Teradata claims that in 2020 the amount of digital information will be 35 Billion Terrabyte gigabytes. That’s 4.6 Terabyte per projected person in the world in 2020. I have no problem believing that. The challenge Big Data wants to answer is on how to do something useful with that data.
So is this just a lot of marketing mambo jumbo or are we really on to something?
Big Data Definition
The good thing is that almost everyone agrees to when you can label your information challenge as “Big Data”:
- The data volume is massive and a challenge to handle, say Tera- and Petabytes.
- The change rate of that data is high, real-time, or near real-time.
- The data can have many different formats and/or formats.
- Analytics insight is required in a timely fashion.
So the challenge with Big Data is managing highly volatile massive and diverse volumes of data intelligently in an actionable time span.
An Ambitious Example
Let’s run ahead of ourselves and illustrate with a possible example. Suppose Walmart wants to improve the customer shopping experience and be able to target customers on the fly with the right offering. Ten years ago you would ask a marketing agency to perform a survey on a statistically viable but small set of respondents. The agency would present the results and Walmart would take the decision to e.g. introduce discounts on Friday or rearrange some products in the shelves for the next 6 months. Today you would do the same but using online data.
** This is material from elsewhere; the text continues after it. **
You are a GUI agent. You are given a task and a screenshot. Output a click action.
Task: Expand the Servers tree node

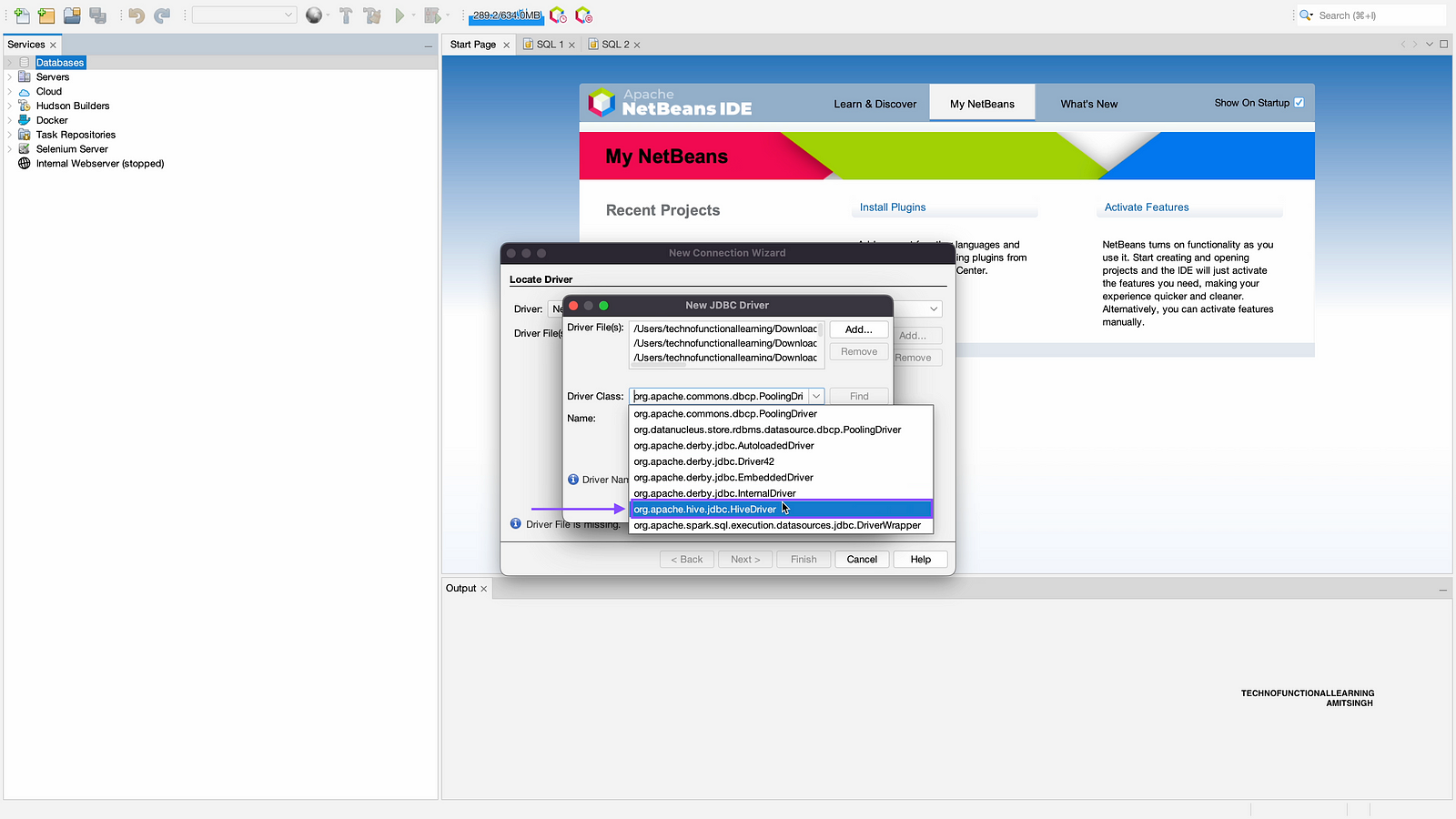click(x=10, y=77)
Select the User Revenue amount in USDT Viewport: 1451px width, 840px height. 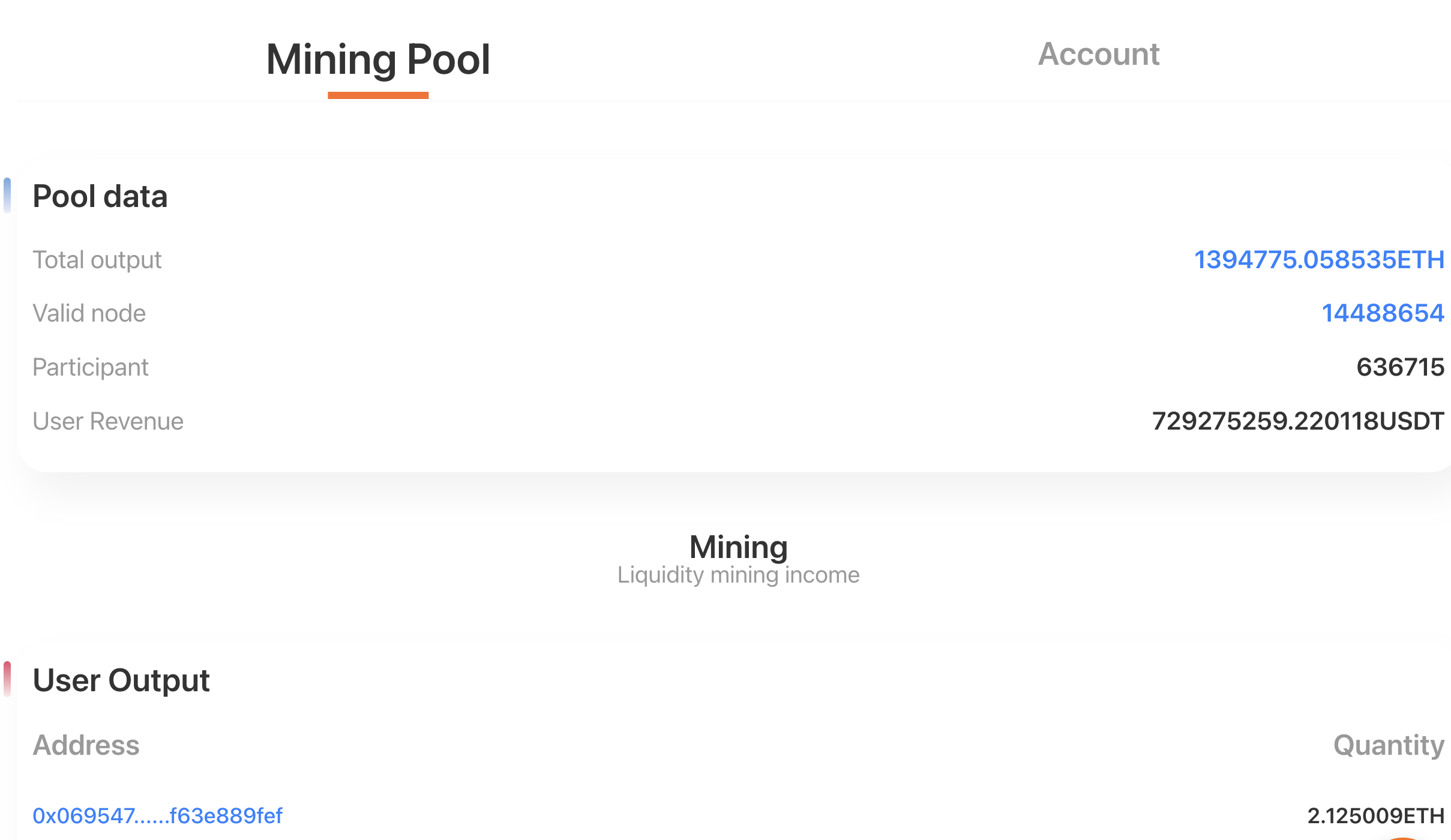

But suppose you want to do this for each individual customer while visiting the store 24/7?
How would this go? Let’s assume Walmart knows the customer, has a way of tracking the customers’ behavior in the store and uses electronic shelf labels. The target is to be able to highlight the right product, the right promotion or the right price specifically mapped on that individual customer.
After some analysis you will end up with a massive amount of data that contains the history of a customer, the shelf layout of each shop, the price of each product, pictures and characteristics of products, the stock status of each product, demographics of the customer, the location of the customer in the store, maybe the Facebook data of the customer, weather conditions, the music played at the store, promotions and much much more (Maybe even facial recognition data that indicates the customers’ mood when he/she realizes all of this ;-)). New products and customers are added daily, shelf layout and stock position varry constantly. The result is an enormous amount of data, potentially unstructured that changes constantly.
Based on this you want to perform an advanced individual real-time market basket analysis thousands of times per minute. Challenge? Mhh.
I browsed around on the web and truth must be told not many reliable sources can be found, but I estimate the total chunk of data that you will use in the above scenario on a continuous basis can be estimated to be potentially well over 10 Terabytes if you go all the way. What we do know is that Walmart handles more than 1 million customer transactions every hour, loaded into databases covering more than 2500 terabytes.
The solution to solve these types of massive data challenges demands a serious bit of resources and kit.
- You need massive computing and storage power
- You need an intelligent engine that can work the data
- You need an interface to use the results
- You need the people to work the above
I’ve taken a look on how IBM solves this and their offering is in essence a combination of hardware (like Netezza, which I like a lot), an information management system (various components of the InfoSphere suite) and analytics capabilities, which can be the sum of Cognos BI, TM1 and SPSS, and various other components.The other traditional venders follow the same logic, take what you have and adapt and bundle to meet Big Data challenges.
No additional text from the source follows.